Añoro las primeras comuniones en las que no era necesario disfrazar a los niños y niñas con trajes costosos que nunca más se van a poner y que poco o nada tienen que ver con el misterio que se celebra. Prefiero la costumbre de algunas parroquias en las que hay un conjunto digno de túnicas blancas de diversas tallas que los niños utilizan para la celebración del sacramento. Más allá de su condición social, todos son revestidos del mismo modo, en línea con los usos litúrgicos del tiempo pascual, no con las modas del momento. Y echo de menos alguna forma de celebración festiva en la que los niños y sus familias puedan compartir un día de encuentro en el marco de las parroquias de forma solidaria.
Para muchos niños me temo que la primera comunión no es la última, pero sí un acto aislado que apenas tiene continuidad en su vida posterior por la sencilla razón de que en sus familias no se practica la fe. Aunque llevamos décadas denunciando este reduccionismo, no acabamos de encontrar buenas soluciones pastorales. La más radical es interrumpir durante algún tiempo esta práctica, hacer una especie de prolongado “ayuno eucarístico” a modo de terapia de choque. La reacción de la mayoría sería de disgusto y aun de violencia. La más fatigosa -pero quizá la más eficaz a largo plazo- consiste en ir trabajando esta nueva perspectiva con los jóvenes matrimonios y familias para que, llegado el momento, puedan vivir las primeras comuniones de sus hijos con otras actitudes y prácticas.
Como sucede siempre, si no hay criterios discernidos y aceptados por todos, el cambio será casi imposible. Las rutinas sociales suelen tener más fuerza que las orientaciones pastorales. Mientras tanto, me parece necesario creer en la política de los pequeños pasos. Que no sea posible un cambio radical no significa que no se puedan ir cambiando algunas cosas. Para eso es necesario hablar, reflexionar juntos, compartir ideas y experiencias, evitar las posturas tajantes y unilaterales y tomar pequeñas decisiones que vayan en la dirección correcta. Se requiere una nueva creatividad pastoral que, sin renunciar al significado hermoso y disruptivo de la fiesta, no la reduzca a los modelos consumistas (y caros) de la actualidad, sino que ponga de relieve su valor como lugar de encuentro, alegría, solidaridad y acción de gracias.
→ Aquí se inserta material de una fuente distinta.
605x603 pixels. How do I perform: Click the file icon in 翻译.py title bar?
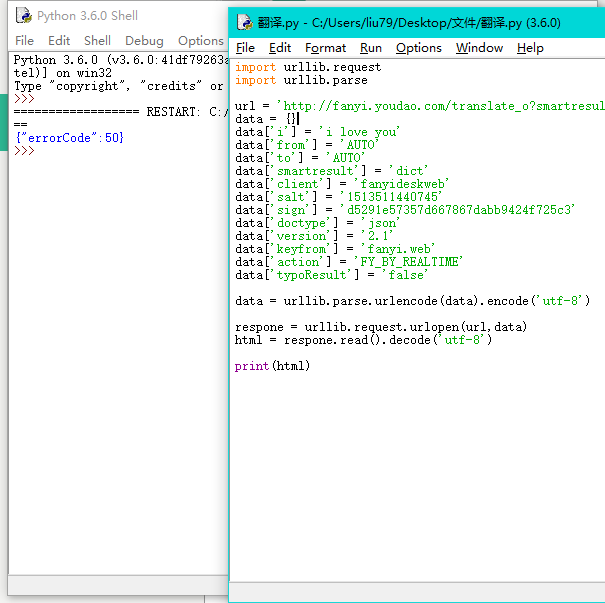(243, 22)
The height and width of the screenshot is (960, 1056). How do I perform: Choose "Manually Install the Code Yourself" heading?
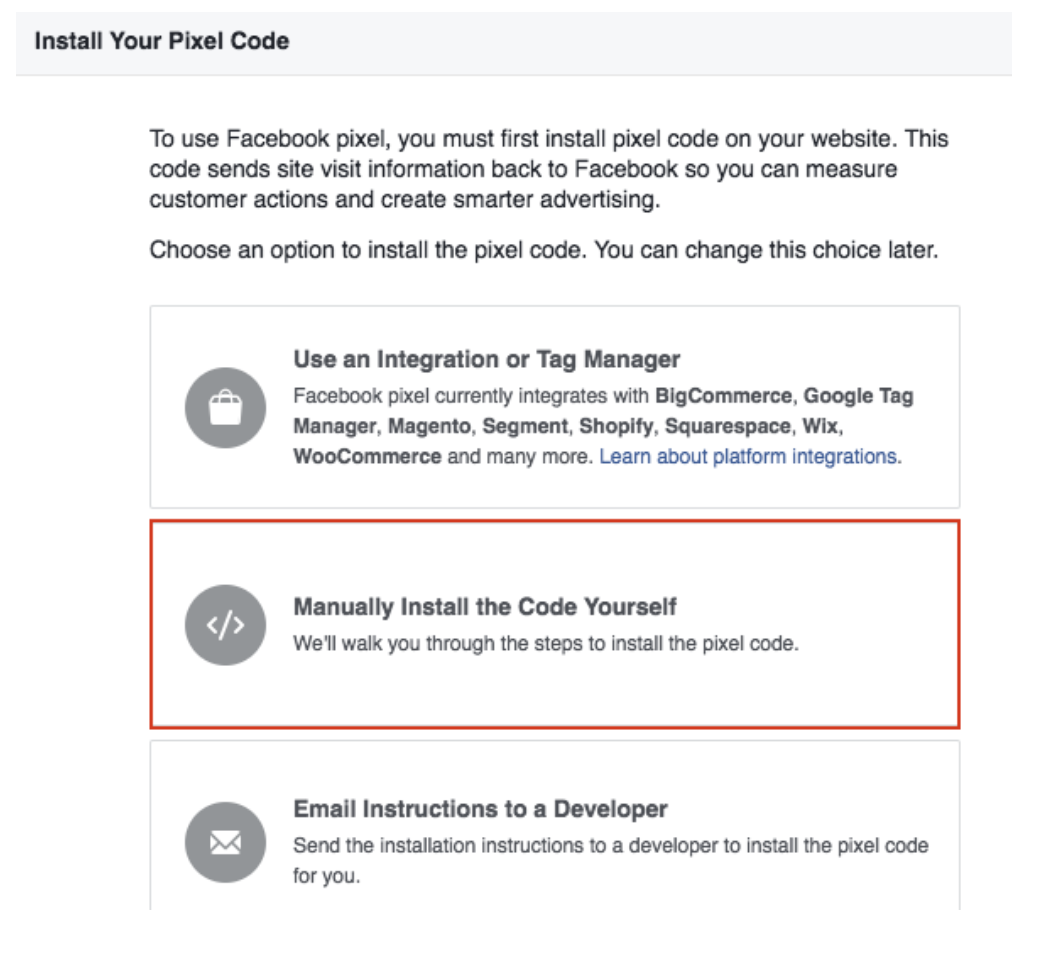[x=485, y=607]
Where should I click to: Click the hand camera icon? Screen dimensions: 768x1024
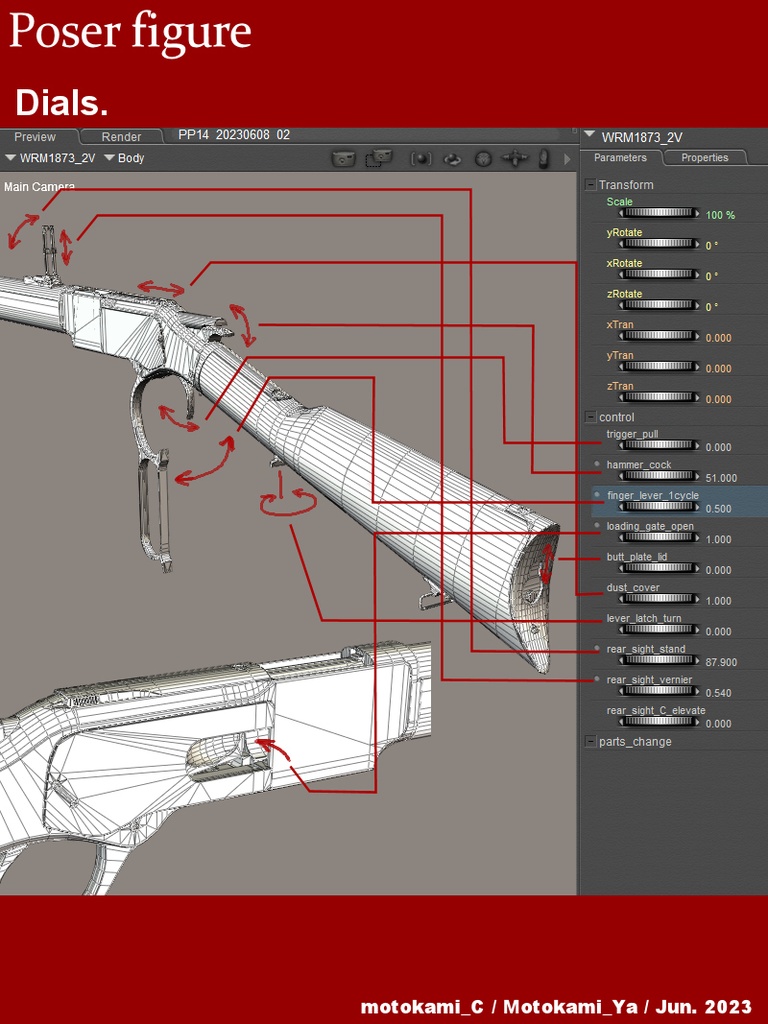(x=543, y=158)
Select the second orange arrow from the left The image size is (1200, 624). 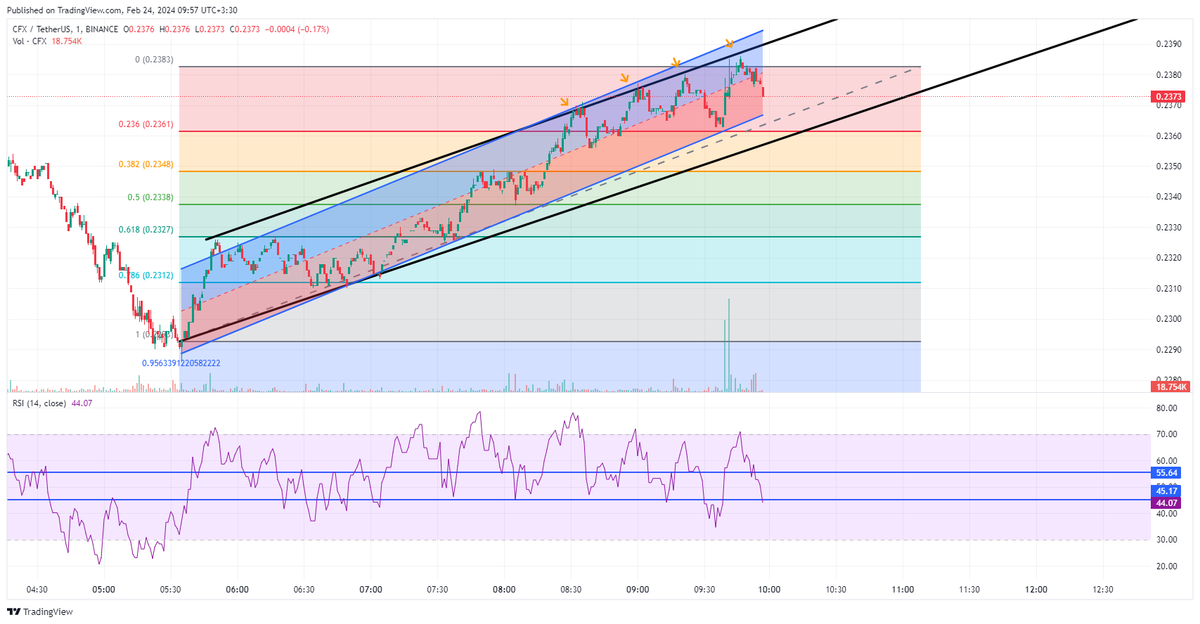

Mientras damos nuevos pasos, celebremos con alegría todos los momentos en los que los niños reciben a Jesús. Suceden más milagros de los que podemos medir con nuestros criterios humanos.
En el tema de la catequesis de Primera Comunión, aquí, en nuestro mundo, habría que “reinventarse”, desde las Parroquias, pasando por los padres, catequistas y las personas que intervienen para dar testimonio de fe a los niños y niñas que se preparan.
ResponderEliminarEste tema me sugiere preguntas: Con niños y niñas de estas edades, ¿cómo les haremos comprender y despertaremos en ellos el deseo de recibir a Jesús, sin que puedan percatarse de que los adultos vivimos su presencia en la Eucaristía? ¿Cómo contagiaremos el deseo de recibirle? Sobran palabras y faltan testimonios. En la calle, en los ambientes escolares, en las parroquias, no se percibe esta fuerza que puede atraerles e interrogarles. Nuestra vida ¿es coherente con lo que creemos?
A los adultos nos falta vivir la fe en profundidad para transmitirla con nuestro testimonio y sin muchas palabras.
Gracias Gonzalo por ayudarnos a reflexionar en temas muy candentes.